D)The auditor should withdraw from the engagement.
4

An auditor decides to issue a qualified opinion on an entity's financial statements because a major inadequacy in the entity's computerized accounting records prevents the auditor from applying necessary procedures. The opinion paragraph of the auditor's report should state that the qualification pertains to
A)A client-imposed scope limitation.
B)A departure from generally accepted auditing standards.
C)The possible effects on the financial statements.
D)Inadequate disclosure of necessary information.
5

An auditor has previously expressed a qualified opinion on the financial statements of a prior period because of a departure from generally accepted accounting principles. The prior-period financial statements are restated in the current period to conform with generally accepted accounting principles.
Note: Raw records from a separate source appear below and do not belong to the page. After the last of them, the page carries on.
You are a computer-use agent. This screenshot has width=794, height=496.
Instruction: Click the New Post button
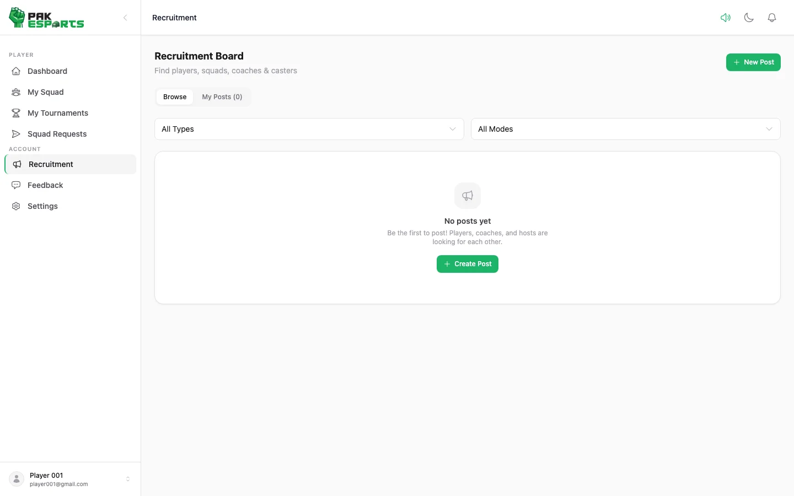(x=753, y=62)
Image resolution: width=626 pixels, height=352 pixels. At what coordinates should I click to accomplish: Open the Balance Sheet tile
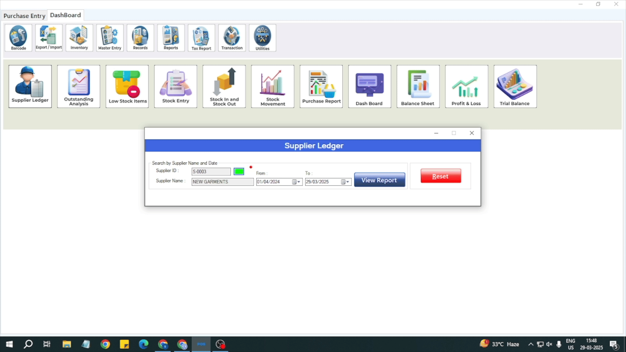[418, 86]
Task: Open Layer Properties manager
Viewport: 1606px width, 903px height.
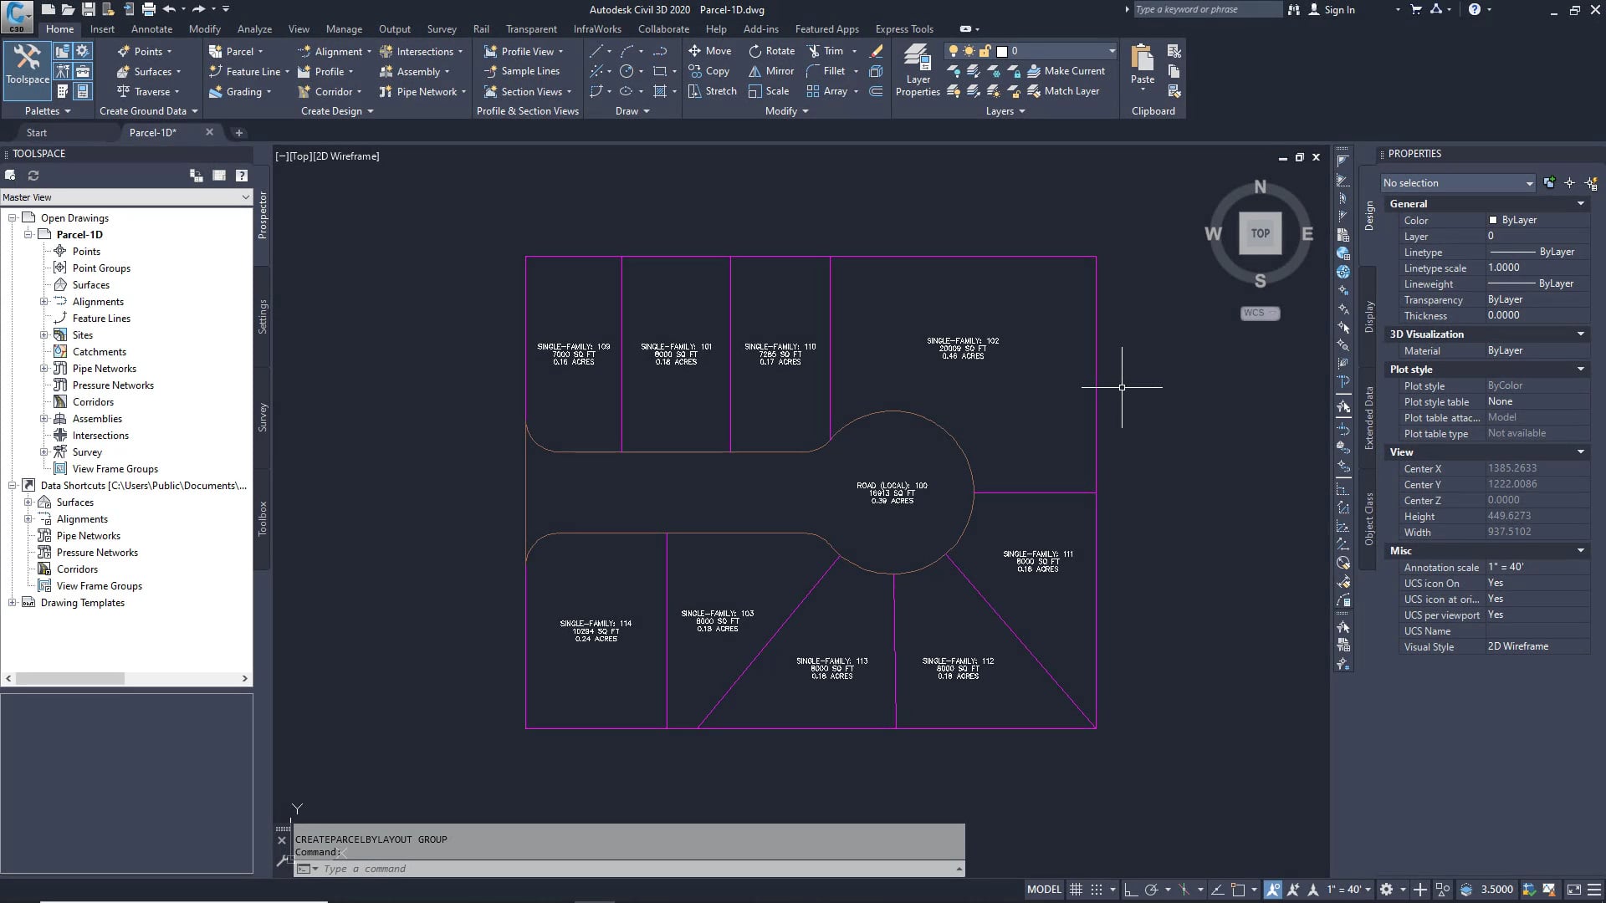Action: pos(918,67)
The auditor's updated report on the prior-period financial statements should:
A)Express an unqualified opinion concerning the restated financial statements.
B)Be accompanied by the original auditor's report on the prior period.
C)Bear the same date as the original auditor's report on the prior period.
D)Qualify the opinion concerning the restated financial statements because of a change in accounting principle.
6

In which of the following situations would an auditor ordinarily choose between expressing a qualified opinion or an adverse opinion?
A)The auditor did not observe the entity's physical inventory and is unable to become satisfied about its balance by other auditing procedures.
B)Conditions that cause the auditor to have substantial doubt about the entity's ability to continue as a going concern are not disclosed.
C)There has been a change in accounting principles that has a material effect on the comparability of the entity's financial statements.
D)The auditor is unable to apply necessary procedures concerning an investor's share of an investee's earnings recognized on the equity method.
7

All of the following would require the auditor to include a paragraph in the audit report for a lack of consistency except
A)The client changed its inventory accounting from LIFO to FIFO.
B)The client increased its calculation of bad debt expense from one percent of net sales to two percent of net sales.
C)The client reports consolidated financial statements this year whereas last year the subsidiary was accounted for based on the equity method.
D)The client changed from an unacceptable inventory accounting method in prior years to FIFO this year.
8

If the principal auditor decides to make reference to other auditors used in the engagement, the audit report must make reference to:
A)The portion or parts of the financial statements examined by the other auditors.
B)The name of the other auditor.
C)Whether or not a subsidiary corporation was examined.
D)Whether the other auditors are members of the SEC Division of firms.
9

Which of the following statements is true related to an auditor's opinion on the effectiveness of a client's internal controls over financial reporting?
A)The opinion must either be unqualified or adverse.
B)An unqualified opinion may be issued even if significant deficiencies exist.
C)The presence of material weaknesses results in a qualified opinion.
D)The auditor is precluded from issuing an unqualified opinion on the financial statements unless an unqualified opinion has also been given on the internal control effectiveness.
10

PCAOB requirements related to the auditor's opinion of internal controls over financial reporting for public companies:
A)Permit audit firms to either issue a separate report or combine this report with the auditor's opinion on the financial statements.
B)Require audit firms to issue three different reports as part of a financial statement audit.
C)Are optional if the client outsources it's internal control testing and evaluation.
D)Require an unqualified opinion before an opinion on the financial statements can be issued.